Février 2017 | Marseille



NOTE 

[1] Série documentaire qui s'intitule "Habiter le territoire" :
Pour La Cité Berhe de La Seyne-sur-mer
le premier documentaire, "Ceux qui pensent le projet urbain, ceux qui le vivent", 80', 2011, essaie de faire se croiser ces paroles afin qu'une appropriation du territoire se construise tous ensemble. Ce film est la première étape d'un suivi du Plan de Rénovation Urbain de la Cité Berthe. 
Le deuxième "Un monde meilleur est possible", 64', 2012, articule les réflexions d'un groupe de femmes d'un centre social de la cité avec celles des hommes politiques. 
Le troisième "Les ouvriers, la zermi et la médiathèque", 55', 2013, montre la complexité de cette cité en pleine mutation avec la misère qui existe à certains endroit et des bâtiments tel que la médiathèque qui sorte enfin de terre pour le plus grand plaisir de tous... 
Le quatrième film s'est avéré être le dernier faute de subventions. Il s'intitule donc finalement "Adieu Berthe!", 2015, 39', et témoigne de la fête qu'ont organisé les habitants du quartier Le Germinal jusqu'à la destruction des tours...
- A Brignoles
"Le quartier, la ville et nous", 43', 2011, présente le quartier Le Carami de la ville de Brignoles pour voir comment il peut être mis en lien avec l'ensemble de la population. 

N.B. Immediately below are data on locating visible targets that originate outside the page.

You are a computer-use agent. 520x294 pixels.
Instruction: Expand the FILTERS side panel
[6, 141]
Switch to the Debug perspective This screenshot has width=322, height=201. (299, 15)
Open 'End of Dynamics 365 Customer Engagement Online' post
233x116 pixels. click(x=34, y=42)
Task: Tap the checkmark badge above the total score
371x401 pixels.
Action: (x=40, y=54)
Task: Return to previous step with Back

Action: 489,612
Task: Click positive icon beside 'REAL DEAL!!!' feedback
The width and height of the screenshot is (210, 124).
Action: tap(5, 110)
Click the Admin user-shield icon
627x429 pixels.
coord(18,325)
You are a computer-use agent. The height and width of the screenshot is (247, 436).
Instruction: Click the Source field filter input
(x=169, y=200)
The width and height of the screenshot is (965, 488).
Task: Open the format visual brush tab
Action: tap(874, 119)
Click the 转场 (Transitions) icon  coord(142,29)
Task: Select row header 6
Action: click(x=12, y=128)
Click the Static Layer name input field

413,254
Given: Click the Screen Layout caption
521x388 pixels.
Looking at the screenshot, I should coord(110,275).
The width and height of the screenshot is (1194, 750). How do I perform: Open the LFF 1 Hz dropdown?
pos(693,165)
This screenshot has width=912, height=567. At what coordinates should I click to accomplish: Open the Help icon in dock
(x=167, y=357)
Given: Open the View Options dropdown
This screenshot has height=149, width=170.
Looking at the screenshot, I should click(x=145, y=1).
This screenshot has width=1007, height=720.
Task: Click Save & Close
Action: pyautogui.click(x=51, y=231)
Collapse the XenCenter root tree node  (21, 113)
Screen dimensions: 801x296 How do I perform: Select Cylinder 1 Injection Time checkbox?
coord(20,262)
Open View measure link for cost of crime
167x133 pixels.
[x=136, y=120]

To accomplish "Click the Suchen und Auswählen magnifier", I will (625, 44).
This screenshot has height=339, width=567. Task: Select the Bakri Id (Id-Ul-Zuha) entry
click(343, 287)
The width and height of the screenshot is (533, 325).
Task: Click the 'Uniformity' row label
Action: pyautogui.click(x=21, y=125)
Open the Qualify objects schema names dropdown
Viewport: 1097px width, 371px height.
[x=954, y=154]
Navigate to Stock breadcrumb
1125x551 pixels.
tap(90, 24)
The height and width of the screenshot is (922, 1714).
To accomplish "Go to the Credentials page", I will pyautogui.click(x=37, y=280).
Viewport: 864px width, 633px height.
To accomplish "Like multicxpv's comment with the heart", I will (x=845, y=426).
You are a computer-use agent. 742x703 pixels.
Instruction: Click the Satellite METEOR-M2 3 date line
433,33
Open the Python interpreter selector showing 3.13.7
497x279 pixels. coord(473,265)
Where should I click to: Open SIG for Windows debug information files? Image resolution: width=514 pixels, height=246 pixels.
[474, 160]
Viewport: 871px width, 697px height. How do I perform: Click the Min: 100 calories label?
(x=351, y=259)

Et le suivant "Bienvenue au Carami", 40',2012, raconte les évolutions du quartier et de ses habitants; 
et le dernier "Fin de chantier au Carami", 2015, 42', témoigne de ce que la fin des travaux a changé dans le quartier.
Pour La Ciotat, le film met en lien l'ensemble des quartiers de la ville afin d'en avoir une vision globale qui se définit en fonction de toutes les considérations locales dont témoignent les habitants. 
Et pour Marseille, Air Bel, une ville dans la ville, 2015, 59', dresse un tableau d'un quartier stigmatisé qui devrait être réhabilité afin de faire un état des lieux et de tenter de mesurer les projections que les habitants peuvent faire à propos de ce territoire particulier.